● Text extract:
Markus Eriksson
- Full name: Markus Eriksson
- Country (sports): Sweden
- Residence: Gothenburg, Sweden
- Born: 29 November 1989 (age 36) Gothenburg, Sweden
- Height: 1.88 m (6 ft 2 in)
- Retired: 2021
- Plays: Right-handed (two handed-backhand)
- Coach: Fredrik Rosengren
- Prize money: $230,264

Singles
- Career record: 6–13 (at ATP Tour level, Grand Slam level, and in Davis Cup)
- Career titles: 10 ITF
- Highest ranking: No. 277 (19 August 2019)

Doubles
- Career record: 9–11 (at ATP Tour level, Grand Slam level, and in Davis Cup)
- Career titles: 1 Challenger, 33 ITF
- Highest ranking: No. 205 (3 December 2018)

= Markus Eriksson (tennis) =

Swedish tennis player

Markus Eriksson (born 29 November 1989) is a retired Swedish tennis player. Eriksson has a career high ATP singles ranking of 277, achieved on 19 August 2019.

● Source material:
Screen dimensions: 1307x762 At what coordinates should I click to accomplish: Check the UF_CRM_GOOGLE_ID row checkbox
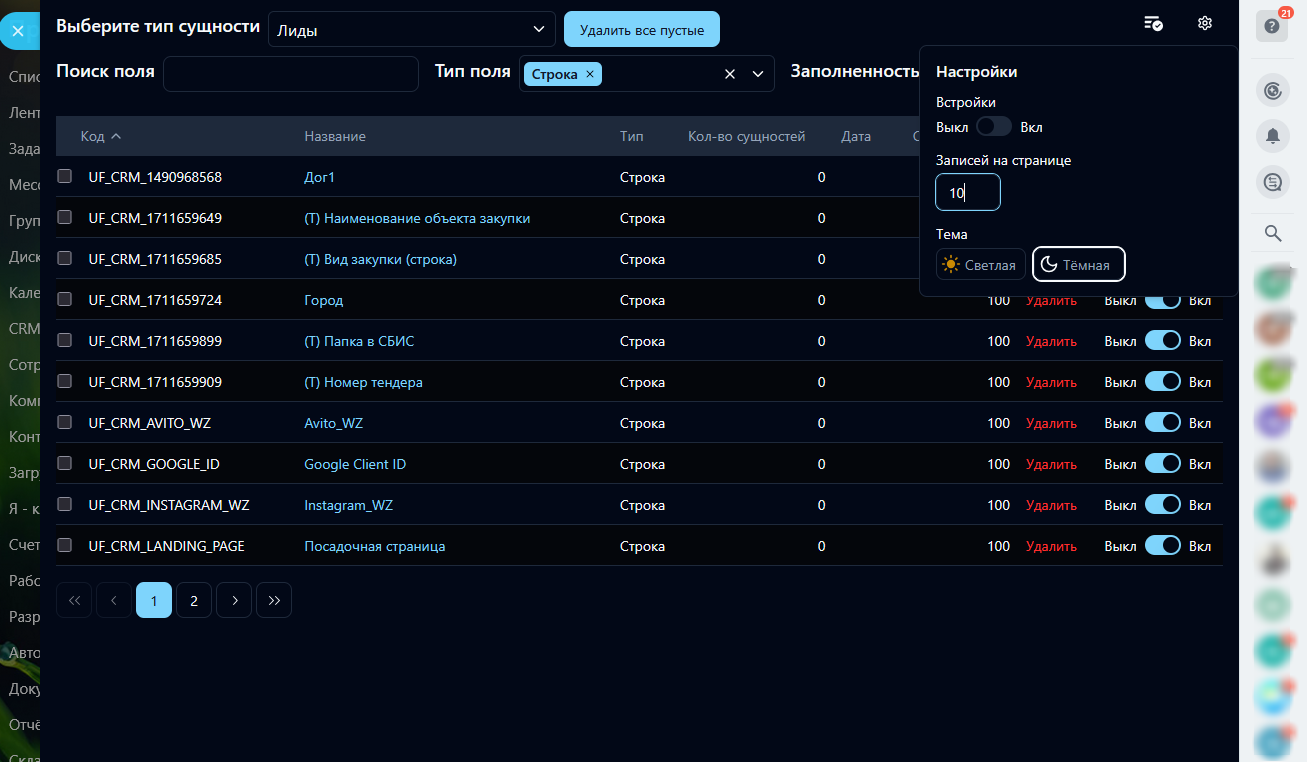(x=65, y=464)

● Stated problem 1:
Which full dates (day, month and year) appear in the Markus Eriksson profile? List each distinct date once.
● Stated problem 2:
Reproduce the part of the Markus Eriksson profile starting with "- Retired: 2021" and going on through "(19 August 2019)".

● Worked solution 1:
29 November 1989
19 August 2019
3 December 2018

● Worked solution 2:
- Retired: 2021
- Plays: Right-handed (two handed-backhand)
- Coach: Fredrik Rosengren
- Prize money: $230,264

Singles
- Career record: 6–13 (at ATP Tour level, Grand Slam level, and in Davis Cup)
- Career titles: 10 ITF
- Highest ranking: No. 277 (19 August 2019)